What you are asked to do:
Nothing but an exact reprint of the records is to be returned.

Source data:

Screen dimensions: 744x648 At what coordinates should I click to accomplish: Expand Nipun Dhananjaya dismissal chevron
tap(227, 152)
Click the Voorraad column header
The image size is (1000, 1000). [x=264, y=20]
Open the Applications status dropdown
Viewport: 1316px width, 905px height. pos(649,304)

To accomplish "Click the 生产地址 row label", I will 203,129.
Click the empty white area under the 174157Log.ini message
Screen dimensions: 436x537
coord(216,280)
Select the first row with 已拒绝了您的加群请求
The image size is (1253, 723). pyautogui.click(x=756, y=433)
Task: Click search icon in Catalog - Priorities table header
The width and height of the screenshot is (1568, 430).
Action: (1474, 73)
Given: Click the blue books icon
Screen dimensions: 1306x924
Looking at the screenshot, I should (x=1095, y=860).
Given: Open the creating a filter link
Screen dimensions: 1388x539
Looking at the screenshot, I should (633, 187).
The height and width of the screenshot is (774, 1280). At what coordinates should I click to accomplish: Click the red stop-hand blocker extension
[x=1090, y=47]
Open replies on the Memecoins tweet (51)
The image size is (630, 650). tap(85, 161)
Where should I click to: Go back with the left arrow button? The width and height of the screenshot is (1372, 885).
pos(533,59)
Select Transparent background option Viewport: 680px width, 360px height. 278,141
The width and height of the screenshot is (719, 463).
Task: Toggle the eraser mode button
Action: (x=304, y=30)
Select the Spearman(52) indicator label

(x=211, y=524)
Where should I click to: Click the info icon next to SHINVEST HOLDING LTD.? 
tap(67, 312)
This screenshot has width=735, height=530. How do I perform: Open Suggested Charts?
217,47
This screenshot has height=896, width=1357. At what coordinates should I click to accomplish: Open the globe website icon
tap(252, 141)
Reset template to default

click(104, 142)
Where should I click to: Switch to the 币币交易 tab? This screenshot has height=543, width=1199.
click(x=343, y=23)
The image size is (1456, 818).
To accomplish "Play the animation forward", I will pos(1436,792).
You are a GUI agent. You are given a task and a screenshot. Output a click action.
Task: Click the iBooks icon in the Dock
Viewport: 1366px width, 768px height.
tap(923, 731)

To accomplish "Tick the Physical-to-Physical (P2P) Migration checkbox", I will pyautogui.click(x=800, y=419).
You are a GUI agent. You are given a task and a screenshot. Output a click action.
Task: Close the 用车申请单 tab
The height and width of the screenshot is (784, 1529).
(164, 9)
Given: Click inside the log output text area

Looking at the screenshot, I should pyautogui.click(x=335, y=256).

Expected answer:
Screen dimensions: 744x648 At what coordinates should I click to accomplish: Expand Nipun Dhananjaya dismissal chevron
tap(227, 152)
Click the Voorraad column header
The image size is (1000, 1000). [x=264, y=20]
Open the Applications status dropdown
Viewport: 1316px width, 905px height. pos(649,304)

To accomplish "Click the 生产地址 row label", I will 203,129.
Click the empty white area under the 174157Log.ini message
Screen dimensions: 436x537
coord(216,280)
Select the first row with 已拒绝了您的加群请求
The image size is (1253, 723). pyautogui.click(x=756, y=433)
Task: Click search icon in Catalog - Priorities table header
The width and height of the screenshot is (1568, 430).
Action: (1474, 73)
Given: Click the blue books icon
Screen dimensions: 1306x924
Looking at the screenshot, I should (x=1095, y=860).
Given: Open the creating a filter link
Screen dimensions: 1388x539
Looking at the screenshot, I should (633, 187).
The height and width of the screenshot is (774, 1280). At what coordinates should I click to accomplish: Click the red stop-hand blocker extension
[x=1090, y=47]
Open replies on the Memecoins tweet (51)
The image size is (630, 650). tap(85, 161)
Where should I click to: Go back with the left arrow button? The width and height of the screenshot is (1372, 885).
pos(533,59)
Select Transparent background option Viewport: 680px width, 360px height. 278,141
The width and height of the screenshot is (719, 463).
Task: Toggle the eraser mode button
Action: (x=304, y=30)
Select the Spearman(52) indicator label

(x=211, y=524)
Where should I click to: Click the info icon next to SHINVEST HOLDING LTD.? 
tap(67, 312)
This screenshot has width=735, height=530. How do I perform: Open Suggested Charts?
217,47
This screenshot has height=896, width=1357. At what coordinates should I click to accomplish: Open the globe website icon
tap(252, 141)
Reset template to default

click(104, 142)
Where should I click to: Switch to the 币币交易 tab? This screenshot has height=543, width=1199.
click(x=343, y=23)
The image size is (1456, 818).
To accomplish "Play the animation forward", I will pos(1436,792).
You are a GUI agent. You are given a task and a screenshot. Output a click action.
Task: Click the iBooks icon in the Dock
Viewport: 1366px width, 768px height.
tap(923, 731)

To accomplish "Tick the Physical-to-Physical (P2P) Migration checkbox", I will pyautogui.click(x=800, y=419).
You are a GUI agent. You are given a task and a screenshot. Output a click action.
Task: Close the 用车申请单 tab
The height and width of the screenshot is (784, 1529).
(164, 9)
Given: Click inside the log output text area

Looking at the screenshot, I should pyautogui.click(x=335, y=256).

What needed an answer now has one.